Wednesday, September 7, 2011

I may be paranoid, but no android: an autobiography

Before launching into a narrative of my first memories with technology, I think it’s important to explain how my young mind first began to conceive of the idea of technology. Looking back, the word “technology” immediately evokes fond memories of video game cartridges and trips to “Computer Warehouse” to find new upgrades to the family personal computer; however, the word “technology” encompasses far more than mere electronic gadgetry and toys. But this is how I first came to know “technology”, as something distinctly new, electronic and fun to play with and enjoy. This understanding neglects the otherwise vital implications “technology” had for my young life even as early as birth. As a sickly infant, I required the aid of sophisticated medical technologies to give my lungs time to develop and grow; engineering technologies made possible the opportunity to live in a comfortable home that remained warm even in the harshest of Idaho winters; and, telecommunication technologies kept me in contact with friends and relatives all over the world. But, still, “technology” only manifested itself to me in the Nintendo Entertainment System and personal computer, not in the walls of my home or the bus that drove me to school each day.

The youngest of four children, my initial encounters with technology were mediated by my siblings, in particular my two older brothers who instilled in me a love for the newest and best technology that the market had to offer. My brothers were the “gatekeepers” of technology in that not only were they the disseminators of electronic technology and gadgetry (by this I mean that they were the source of my parents’ information about what technology to buy), but whatever was their conception of technology eventually became my own.
----------------
> Brief A: In the autobiography, why does the author call the two older brothers the "gatekeepers" of technology? Answer in one to three sentences.
> Brief B:
Answer these questions from the autobiography:
(i) In which state did the author's home stay warm through the winters?
(ii) Where does the author fall among the children in the family?
(iii) What did medical technologies do for the author as an infant?
> Brief C: Rewrite everything in the autobiography from "The youngest of" down to "became my own.", substituting "sisters" for "brothers".
Answer using only the autobiography above.

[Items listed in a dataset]
----------------
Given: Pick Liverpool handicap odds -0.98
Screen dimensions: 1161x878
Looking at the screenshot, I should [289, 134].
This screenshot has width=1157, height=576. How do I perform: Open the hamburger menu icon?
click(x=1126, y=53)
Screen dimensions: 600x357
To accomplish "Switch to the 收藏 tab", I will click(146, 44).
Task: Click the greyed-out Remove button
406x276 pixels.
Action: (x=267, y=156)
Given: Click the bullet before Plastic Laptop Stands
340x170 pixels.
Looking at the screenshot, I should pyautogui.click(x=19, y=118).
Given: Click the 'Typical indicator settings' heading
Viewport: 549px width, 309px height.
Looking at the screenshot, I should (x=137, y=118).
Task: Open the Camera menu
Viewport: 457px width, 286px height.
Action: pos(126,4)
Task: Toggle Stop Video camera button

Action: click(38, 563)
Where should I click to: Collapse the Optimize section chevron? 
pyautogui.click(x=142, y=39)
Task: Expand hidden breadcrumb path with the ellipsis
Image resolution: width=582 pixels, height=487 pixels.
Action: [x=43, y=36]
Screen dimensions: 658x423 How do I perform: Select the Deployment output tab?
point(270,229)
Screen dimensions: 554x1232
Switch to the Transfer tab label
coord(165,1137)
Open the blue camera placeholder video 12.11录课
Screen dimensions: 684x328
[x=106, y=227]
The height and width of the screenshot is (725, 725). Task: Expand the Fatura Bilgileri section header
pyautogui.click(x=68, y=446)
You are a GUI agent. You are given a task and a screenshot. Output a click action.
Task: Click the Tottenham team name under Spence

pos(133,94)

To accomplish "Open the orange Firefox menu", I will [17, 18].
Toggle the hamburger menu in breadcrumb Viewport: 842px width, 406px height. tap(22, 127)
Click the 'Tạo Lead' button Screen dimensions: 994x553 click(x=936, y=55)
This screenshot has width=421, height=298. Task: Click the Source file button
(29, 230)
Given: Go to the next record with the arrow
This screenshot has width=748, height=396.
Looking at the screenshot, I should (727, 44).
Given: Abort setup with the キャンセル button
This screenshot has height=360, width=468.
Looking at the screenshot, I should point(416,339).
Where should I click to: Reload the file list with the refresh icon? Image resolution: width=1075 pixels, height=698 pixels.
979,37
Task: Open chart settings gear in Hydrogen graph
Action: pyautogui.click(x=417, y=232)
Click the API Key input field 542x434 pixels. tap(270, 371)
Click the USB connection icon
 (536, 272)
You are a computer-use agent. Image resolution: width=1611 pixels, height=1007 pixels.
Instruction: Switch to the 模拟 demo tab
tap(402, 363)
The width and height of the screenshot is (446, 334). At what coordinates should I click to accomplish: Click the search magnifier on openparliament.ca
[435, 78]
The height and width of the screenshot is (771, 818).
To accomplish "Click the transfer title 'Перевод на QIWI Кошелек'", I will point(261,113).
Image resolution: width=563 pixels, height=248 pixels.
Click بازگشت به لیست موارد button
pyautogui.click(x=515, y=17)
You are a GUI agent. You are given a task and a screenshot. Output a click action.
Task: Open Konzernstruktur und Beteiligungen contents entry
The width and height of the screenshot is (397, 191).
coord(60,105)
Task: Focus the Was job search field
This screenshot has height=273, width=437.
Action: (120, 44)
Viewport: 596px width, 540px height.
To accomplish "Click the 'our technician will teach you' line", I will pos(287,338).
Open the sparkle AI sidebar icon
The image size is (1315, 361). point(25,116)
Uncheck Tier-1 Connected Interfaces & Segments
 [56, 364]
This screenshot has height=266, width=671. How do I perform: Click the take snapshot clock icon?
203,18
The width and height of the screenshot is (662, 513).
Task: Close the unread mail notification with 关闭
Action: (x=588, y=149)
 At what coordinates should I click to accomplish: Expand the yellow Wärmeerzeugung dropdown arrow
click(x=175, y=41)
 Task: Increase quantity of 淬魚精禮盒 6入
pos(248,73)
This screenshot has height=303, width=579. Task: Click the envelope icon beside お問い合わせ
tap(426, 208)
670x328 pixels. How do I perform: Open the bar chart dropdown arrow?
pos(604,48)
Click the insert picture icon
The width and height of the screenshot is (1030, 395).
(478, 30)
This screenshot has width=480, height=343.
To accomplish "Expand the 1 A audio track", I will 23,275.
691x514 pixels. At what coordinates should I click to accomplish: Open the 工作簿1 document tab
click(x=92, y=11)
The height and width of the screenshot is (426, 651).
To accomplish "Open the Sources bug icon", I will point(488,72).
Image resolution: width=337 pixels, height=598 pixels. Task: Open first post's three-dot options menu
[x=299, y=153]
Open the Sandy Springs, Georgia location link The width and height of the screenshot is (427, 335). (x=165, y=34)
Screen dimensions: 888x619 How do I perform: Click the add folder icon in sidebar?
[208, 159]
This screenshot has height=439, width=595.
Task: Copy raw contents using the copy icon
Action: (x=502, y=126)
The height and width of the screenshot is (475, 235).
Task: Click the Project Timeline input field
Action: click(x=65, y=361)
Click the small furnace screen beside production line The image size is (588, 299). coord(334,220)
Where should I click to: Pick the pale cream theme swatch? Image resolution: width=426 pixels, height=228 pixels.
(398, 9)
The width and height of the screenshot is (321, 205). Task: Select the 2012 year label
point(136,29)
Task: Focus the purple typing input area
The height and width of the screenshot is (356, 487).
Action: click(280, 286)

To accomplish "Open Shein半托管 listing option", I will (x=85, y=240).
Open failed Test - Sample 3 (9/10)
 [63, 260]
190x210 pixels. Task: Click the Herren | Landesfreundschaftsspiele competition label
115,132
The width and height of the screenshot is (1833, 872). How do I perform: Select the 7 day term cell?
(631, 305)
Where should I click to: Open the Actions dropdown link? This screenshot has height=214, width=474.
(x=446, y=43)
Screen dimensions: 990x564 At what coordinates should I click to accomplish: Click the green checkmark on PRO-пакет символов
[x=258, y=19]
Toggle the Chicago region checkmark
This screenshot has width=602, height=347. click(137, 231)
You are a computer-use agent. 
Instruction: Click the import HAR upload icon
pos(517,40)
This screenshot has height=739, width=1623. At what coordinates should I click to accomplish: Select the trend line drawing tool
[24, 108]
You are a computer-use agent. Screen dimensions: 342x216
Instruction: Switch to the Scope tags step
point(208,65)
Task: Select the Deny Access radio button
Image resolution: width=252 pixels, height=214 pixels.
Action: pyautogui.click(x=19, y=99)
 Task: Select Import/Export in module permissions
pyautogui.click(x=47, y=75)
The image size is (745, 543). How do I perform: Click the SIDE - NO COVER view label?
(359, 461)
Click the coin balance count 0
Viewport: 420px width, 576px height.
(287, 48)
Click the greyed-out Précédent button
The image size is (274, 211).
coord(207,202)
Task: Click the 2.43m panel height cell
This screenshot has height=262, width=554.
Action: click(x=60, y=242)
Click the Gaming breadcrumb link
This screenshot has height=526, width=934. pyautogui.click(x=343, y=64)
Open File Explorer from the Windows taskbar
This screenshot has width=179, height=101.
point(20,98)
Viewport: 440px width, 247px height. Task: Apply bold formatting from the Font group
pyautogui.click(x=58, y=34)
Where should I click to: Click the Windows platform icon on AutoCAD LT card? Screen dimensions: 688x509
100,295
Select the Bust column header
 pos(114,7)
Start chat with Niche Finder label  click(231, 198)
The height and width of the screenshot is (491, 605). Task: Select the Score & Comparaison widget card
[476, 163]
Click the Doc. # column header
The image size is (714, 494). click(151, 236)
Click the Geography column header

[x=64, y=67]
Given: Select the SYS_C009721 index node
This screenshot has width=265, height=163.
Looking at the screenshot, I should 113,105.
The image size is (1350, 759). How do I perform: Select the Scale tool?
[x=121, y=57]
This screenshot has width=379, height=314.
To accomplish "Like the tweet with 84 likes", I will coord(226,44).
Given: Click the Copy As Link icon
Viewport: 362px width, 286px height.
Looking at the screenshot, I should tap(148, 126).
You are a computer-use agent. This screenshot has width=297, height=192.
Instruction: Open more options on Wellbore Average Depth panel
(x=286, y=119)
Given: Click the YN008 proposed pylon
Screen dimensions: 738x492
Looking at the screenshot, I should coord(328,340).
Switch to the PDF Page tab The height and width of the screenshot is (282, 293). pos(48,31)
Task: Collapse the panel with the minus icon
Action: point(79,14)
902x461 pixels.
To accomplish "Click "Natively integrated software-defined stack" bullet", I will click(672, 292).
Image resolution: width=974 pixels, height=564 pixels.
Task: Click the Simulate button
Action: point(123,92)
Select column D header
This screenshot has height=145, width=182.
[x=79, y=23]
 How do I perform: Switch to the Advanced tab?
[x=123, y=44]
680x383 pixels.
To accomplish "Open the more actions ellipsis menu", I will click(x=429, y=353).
----------------
> Answer box A: The brothers spread electronic technology and gadgetry through the household, since they were the source of the parents' information about what technology to buy. Also, whatever the brothers thought technology was eventually became the author's own idea of it.

> Answer box B:
(i) Idaho.
(ii) The author is the youngest of four children.
(iii) They gave the author's lungs time to develop and grow.

> Answer box C:
The youngest of four children, my initial encounters with technology were mediated by my siblings, in particular my two older sisters who instilled in me a love for the newest and best technology that the market had to offer. My sisters were the “gatekeepers” of technology in that not only were they the disseminators of electronic technology and gadgetry (by this I mean that they were the source of my parents’ information about what technology to buy), but whatever was their conception of technology eventually became my own.